The Paleontology of North America

Maine, US



See exposures in this state from the:

Dates (mya)

State Fossil:

Pertica quadrifolia
This early land plant was common in Devonian Maine (~ 390 million years ago) and represents an important step in the evolution of vascular plants. The stem and branches served in photosynthesis because, unlike most plants we know today, it lacked leaves and roots.

Paleontology and geology

The Precambrian and Cambrian: During the Precambrian and Cambrian, the land area now known as Maine was not yet in existence. The first parts of Maine were not assembled until the Ordovician when ancient landmasses were accreted to North America. The Paleozoic and Mesozoic: During the Ordovician, Silurian, and Devonian, the current East Coast, including Maine, occupied a position south of the equator, and thus rocks from these time periods were formed in a tropical ocean. Marine habitats ranging from nearshore to deepwater were home to numerous invertebrates. Tectonic activity in the Devonian resulted in a mountain-building episode, followed by a time of significant erosion. Some Devonian deposits preserved terrestrial remains, largely in the form of fragmented plant fossils. Following the Devonian, Maine transitioned from a marine-dominated setting to a fully terrestrial one, reducing the potential for fossil and sediment preservation.
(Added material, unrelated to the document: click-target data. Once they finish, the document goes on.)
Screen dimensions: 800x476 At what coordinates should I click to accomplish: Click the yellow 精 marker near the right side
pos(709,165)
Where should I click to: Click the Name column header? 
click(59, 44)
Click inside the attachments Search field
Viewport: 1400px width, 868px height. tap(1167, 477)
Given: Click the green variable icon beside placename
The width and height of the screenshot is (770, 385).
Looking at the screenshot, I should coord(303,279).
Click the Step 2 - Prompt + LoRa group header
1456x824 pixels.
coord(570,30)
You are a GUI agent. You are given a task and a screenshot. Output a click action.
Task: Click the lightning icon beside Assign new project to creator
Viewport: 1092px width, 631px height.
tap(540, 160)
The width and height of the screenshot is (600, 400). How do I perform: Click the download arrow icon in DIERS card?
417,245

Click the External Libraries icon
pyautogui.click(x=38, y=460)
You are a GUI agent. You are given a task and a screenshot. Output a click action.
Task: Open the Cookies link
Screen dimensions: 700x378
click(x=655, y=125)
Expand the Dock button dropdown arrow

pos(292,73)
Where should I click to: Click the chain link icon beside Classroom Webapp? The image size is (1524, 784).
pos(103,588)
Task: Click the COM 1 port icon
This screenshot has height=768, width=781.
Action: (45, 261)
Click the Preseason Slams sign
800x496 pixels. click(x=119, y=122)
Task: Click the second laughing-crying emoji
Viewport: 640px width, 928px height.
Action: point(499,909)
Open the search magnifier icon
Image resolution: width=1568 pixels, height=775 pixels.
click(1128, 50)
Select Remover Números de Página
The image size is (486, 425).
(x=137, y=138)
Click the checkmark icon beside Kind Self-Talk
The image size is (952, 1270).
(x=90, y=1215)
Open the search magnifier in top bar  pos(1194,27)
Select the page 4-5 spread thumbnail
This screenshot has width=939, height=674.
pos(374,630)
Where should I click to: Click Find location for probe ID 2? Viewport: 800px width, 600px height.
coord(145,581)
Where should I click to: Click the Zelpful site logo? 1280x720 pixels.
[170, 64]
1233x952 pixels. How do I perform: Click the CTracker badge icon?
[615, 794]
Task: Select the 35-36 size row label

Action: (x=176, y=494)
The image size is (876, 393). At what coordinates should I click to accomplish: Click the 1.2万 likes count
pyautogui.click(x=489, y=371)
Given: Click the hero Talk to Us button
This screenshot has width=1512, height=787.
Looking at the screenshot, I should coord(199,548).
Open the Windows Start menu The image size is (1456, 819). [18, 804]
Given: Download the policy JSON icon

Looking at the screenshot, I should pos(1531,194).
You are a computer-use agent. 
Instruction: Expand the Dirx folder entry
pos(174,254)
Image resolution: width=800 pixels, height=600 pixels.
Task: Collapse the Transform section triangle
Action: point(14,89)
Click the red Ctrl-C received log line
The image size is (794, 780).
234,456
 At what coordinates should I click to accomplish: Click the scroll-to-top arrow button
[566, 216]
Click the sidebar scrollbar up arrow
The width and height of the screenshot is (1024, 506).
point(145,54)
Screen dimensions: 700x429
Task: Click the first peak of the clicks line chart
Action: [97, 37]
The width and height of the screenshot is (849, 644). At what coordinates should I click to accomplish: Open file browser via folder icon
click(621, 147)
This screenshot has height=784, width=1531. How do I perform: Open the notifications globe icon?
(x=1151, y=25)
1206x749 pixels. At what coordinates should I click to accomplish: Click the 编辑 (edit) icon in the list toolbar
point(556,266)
In addition, erosion removed any post-Devonian deposits, and no fossiliferous deposits from the Carboniferous to the Late Tertiary (Pliocene) have been discovered in Maine. The Cenozoic: Cenozoic deposits include both marine sediments and sediments left behind by melting glaciers. When glaciation peaked in Maine nearly 20,000 years ago, a thick layer of ice covered the state, depressing the crust beneath it. As the climate warmed, the glaciers retreated and seas flooded the depressed landscape. Once the landscape had sufficient time to rebound, the seas drained, and Maine transitioned to a fully terrestrial setting. The flora and fauna changed from cold weather species to the more familiar temperate forms that inhabit Maine today.